第31話 女の子が髪型を変えるのは
次の日の朝。
小梅は鏡台の前へ行き、目が腫れてないか確認した。
じっと鏡に映る自分の目を見たが、腫れてはおらず、ホッと胸を撫で下ろした。
ふと、長い髪が目に入った。
「髪…いつも下ろしてるけど…」小梅は髪を指でくるっと巻き付けたりした。
すると「小梅、どうした?」と流星が不思議そうに、顔を覗かせた。
「流星兄ちゃん」いい所にと小梅は目を輝かせ、流星に近寄り「髪…いつもと違う感じにしたくて」と言った。
流星は一瞬、目を丸くしたがすぐ優しく微笑み「いいんじゃない?どんなのにするんだ?」と小梅の髪に触れた。
小梅は「うーん」と髪を解かしつつ、考えた。
すると、頭の中で尚也を思い浮かべ、頬を赤らめた。
彼はいったい、どんな髪型が好きなのだろうか。
その様子に、流星は苦笑し「三つ編みハーフアップは?」と提案した。
確かに。三つ編みハーフアップは大人っぽく、クールな尚也も嫌いにはならないだろう。
小梅は頷いた。
「結ってやるよ。小学生の頃みたいに」流星は髪ゴムと櫛を持ち、小梅の髪に触れた。
そして、器用に編み込みをしていった。
こうしていると、小さい頃を思い出す。
よく、こうして流星に髪を結ってもらい、友達に『流星おにいちゃんがしてくれたの〜』と自慢したものだ。
ふと、流星が「小さい頃さ、俺が髪結ってあげたら、小梅喜んでたよな」と懐かしむように笑った。
「私も、同じ事思い出してた」小梅はふふっと笑った。
流星も釣られるように笑った後「そういえば、これ小梅に、ブレスレット」と箱から、ブレスレットを出した。
梅の花がついている、ピンクと赤色のブレスレットだった。
◇◇◇◇
朝、いつも通りに学校に着くと「なになに、小梅ちゃん。今日は髪結ってるね」と朱里がいたずらっぽく笑った。
「尚也のため?」恵麻がいきなり、耳元で囁くので、小梅はビクッと驚いた。
そんな、小梅を見守っていた、海斗とかなたは思わず笑っていた。
「いいんじゃない?ハーフアップが好きな男は沢山いるって言うしね」かなたはクスッと微笑み、方目を閉じた。
流石。初めて会った時から思ってはいたが、相当な色男だ。
早速、学年でも人気が高くなりつつある。
「そ、そういえば、結愛ちゃんはまだ来てないの?」小梅はいてもたってもいられなくなり、話題をサラリと変えた。
かなたはスマホをちらっと見て「多分、寝坊だと思うよ。結愛は朝弱いから」と苦笑した。
確かに、結愛は遅刻が多い。
小梅も釣られるように苦笑した。
すると、「おはよう」と心待ちにしていた、尚也の声が背後から聞こえ、心臓を高らかに鳴らした。

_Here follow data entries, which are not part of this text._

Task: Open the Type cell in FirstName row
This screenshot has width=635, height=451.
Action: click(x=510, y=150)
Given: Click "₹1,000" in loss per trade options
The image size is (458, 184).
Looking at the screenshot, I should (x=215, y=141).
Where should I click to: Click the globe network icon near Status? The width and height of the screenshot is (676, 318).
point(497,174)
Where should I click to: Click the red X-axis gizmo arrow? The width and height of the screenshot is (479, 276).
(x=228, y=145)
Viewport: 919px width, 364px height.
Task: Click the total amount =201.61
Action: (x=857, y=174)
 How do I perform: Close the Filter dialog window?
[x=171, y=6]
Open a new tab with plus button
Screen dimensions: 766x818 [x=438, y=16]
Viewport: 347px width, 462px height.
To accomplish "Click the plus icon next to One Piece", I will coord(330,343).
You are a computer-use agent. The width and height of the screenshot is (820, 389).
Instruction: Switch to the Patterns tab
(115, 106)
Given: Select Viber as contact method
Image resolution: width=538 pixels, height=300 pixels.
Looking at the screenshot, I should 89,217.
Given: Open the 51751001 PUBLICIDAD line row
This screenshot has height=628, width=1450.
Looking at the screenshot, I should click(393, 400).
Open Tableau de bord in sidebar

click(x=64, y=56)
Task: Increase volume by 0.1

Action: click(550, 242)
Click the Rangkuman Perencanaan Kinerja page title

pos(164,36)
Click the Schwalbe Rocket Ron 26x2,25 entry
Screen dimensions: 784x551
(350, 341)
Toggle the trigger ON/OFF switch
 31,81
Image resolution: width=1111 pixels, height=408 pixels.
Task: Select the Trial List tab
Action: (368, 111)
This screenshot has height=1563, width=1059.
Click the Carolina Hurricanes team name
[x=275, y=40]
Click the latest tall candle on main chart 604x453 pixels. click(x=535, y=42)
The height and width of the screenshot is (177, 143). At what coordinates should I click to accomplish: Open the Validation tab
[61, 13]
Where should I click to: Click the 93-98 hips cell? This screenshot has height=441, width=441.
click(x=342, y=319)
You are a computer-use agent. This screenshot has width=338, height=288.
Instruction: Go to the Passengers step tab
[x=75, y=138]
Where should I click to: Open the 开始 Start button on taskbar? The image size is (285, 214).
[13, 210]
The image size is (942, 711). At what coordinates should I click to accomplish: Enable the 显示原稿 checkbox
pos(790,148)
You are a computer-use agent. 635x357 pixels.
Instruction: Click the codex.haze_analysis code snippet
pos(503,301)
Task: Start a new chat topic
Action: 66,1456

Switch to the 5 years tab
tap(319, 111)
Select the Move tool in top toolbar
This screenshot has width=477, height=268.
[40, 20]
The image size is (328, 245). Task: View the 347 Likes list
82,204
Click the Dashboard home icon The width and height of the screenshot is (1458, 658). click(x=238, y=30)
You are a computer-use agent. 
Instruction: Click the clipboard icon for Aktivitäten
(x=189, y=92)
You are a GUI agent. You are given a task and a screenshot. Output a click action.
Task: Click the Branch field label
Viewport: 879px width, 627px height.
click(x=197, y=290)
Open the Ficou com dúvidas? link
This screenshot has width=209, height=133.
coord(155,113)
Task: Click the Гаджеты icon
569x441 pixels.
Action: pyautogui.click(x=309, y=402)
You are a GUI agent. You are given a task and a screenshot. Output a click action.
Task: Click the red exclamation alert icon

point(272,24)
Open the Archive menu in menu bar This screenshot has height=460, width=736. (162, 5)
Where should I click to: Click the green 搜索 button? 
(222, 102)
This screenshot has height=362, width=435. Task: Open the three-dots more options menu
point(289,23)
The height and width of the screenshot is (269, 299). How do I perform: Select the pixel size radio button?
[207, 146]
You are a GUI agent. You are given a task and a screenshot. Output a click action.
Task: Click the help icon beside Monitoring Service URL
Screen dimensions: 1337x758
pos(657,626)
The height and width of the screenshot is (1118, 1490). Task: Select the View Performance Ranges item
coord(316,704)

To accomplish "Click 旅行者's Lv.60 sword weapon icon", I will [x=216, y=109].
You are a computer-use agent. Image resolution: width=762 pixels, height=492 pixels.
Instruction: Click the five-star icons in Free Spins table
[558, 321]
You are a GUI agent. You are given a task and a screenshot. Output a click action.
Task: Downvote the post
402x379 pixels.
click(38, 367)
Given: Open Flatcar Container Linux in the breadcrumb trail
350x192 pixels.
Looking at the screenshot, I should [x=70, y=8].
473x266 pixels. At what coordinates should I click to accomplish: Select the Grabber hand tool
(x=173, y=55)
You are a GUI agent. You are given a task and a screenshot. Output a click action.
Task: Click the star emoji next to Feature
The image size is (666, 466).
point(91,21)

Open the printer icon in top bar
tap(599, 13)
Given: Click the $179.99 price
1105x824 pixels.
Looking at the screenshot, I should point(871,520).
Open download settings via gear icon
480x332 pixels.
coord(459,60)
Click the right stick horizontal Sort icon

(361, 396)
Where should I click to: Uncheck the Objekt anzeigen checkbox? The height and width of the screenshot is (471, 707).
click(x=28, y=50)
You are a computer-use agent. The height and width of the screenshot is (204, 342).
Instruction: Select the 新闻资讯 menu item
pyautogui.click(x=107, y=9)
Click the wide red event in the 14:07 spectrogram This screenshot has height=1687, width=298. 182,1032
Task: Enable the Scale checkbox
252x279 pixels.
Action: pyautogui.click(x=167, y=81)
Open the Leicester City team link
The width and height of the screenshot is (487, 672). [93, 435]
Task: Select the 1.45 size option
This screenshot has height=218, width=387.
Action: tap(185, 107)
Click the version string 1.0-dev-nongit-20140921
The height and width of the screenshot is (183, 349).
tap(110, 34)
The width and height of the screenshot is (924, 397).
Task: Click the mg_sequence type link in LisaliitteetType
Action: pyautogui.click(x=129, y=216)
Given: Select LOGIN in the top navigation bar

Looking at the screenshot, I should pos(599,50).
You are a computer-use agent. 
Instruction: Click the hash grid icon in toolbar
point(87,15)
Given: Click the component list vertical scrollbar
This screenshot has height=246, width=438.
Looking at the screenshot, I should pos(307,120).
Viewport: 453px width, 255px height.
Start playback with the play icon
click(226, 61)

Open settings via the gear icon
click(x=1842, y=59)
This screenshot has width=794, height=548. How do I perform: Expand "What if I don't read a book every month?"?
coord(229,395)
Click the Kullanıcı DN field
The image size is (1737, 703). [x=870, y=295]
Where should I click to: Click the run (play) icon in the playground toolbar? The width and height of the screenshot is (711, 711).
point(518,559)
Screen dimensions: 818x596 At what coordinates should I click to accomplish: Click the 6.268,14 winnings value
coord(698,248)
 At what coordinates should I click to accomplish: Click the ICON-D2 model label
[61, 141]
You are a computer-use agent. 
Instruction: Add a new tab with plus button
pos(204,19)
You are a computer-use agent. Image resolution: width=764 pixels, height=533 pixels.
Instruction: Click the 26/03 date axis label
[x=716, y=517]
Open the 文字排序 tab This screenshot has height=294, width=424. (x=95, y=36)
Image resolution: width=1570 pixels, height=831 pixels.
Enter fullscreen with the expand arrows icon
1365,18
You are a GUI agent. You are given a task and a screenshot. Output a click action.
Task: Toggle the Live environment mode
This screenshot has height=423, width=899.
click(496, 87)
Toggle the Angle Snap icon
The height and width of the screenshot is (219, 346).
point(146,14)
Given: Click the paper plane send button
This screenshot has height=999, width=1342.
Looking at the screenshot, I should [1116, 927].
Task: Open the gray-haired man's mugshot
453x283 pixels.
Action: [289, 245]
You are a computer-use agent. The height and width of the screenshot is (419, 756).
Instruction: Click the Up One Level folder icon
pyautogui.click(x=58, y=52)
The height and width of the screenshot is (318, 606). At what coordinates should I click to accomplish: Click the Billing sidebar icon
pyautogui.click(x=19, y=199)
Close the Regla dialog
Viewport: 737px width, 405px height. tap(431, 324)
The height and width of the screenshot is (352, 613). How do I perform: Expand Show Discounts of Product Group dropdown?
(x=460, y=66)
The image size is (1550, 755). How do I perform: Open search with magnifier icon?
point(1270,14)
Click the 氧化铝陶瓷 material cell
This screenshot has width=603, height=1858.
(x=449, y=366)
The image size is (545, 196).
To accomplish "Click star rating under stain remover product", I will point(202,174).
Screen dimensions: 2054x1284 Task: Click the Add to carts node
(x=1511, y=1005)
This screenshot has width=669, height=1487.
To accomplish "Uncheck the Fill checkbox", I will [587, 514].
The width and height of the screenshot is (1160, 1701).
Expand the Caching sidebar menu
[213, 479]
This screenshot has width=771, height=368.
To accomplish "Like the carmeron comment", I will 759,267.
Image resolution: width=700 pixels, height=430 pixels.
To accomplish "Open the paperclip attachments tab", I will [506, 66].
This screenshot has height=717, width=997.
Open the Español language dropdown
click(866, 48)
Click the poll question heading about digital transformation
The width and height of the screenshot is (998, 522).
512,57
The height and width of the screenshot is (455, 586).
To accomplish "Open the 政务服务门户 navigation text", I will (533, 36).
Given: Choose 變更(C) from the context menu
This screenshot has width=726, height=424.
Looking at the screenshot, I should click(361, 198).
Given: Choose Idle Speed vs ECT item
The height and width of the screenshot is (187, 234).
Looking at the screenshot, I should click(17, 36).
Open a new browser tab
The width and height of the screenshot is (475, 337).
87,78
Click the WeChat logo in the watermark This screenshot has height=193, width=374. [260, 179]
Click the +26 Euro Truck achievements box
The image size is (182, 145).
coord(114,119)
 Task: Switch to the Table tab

「きたきた。あいつ、ちゃんと反応するか?」海斗は面白そうに笑った。
「小梅、おは…よ?」尚也は小梅を見ると、目を丸くした。
小梅は頬を赤らめ、目を逸らしつつ「おはよ…」と返した。
「今日小梅は、三つ編みハーフアップじゃん」後ろから翔が尚也の肩に手を置いた。
そして、尚也にいたずらっぽく微笑んだ。
「そ、そうだね…」尚也は顔を背けた。
2人に沈黙が続き、朱里はため息を吐いた。「あ〜もう。2人っきりにしてあげる。まだ、誰も来ないと思うから」と言うと、他の4人を追い出した。
◇◇◇◇
教室で2人っきりの空間ができたが、気まずい空気が流れた。
尚也は何も言おうとしない。小梅も何も言えなくなっていた。
目もまともに合わせられない。
そう思っていると、尚也が口を開いた。
「小梅、えっと…三つ編みハーフアップ…」「ど…どうかな…?」小梅は心臓が高らかに鳴るのを感じた。
「似合ってる。可愛い…」尚也のその言葉が聞こえた途端、小梅の心臓はバクンっと音を立てた。
◇◇◇◇
影から、2人の様子を見つめていた、朱里達はクスッと笑った。
「そう言えば、なんで如月は髪型変えたんだ?」海斗はふと疑問に思った。
すると、かなたが口を開いた。
「恋する女は髪型を変える。この前、曲作る時に歌詞に入れた」詩的な表現に、朱里は思わず苦笑した。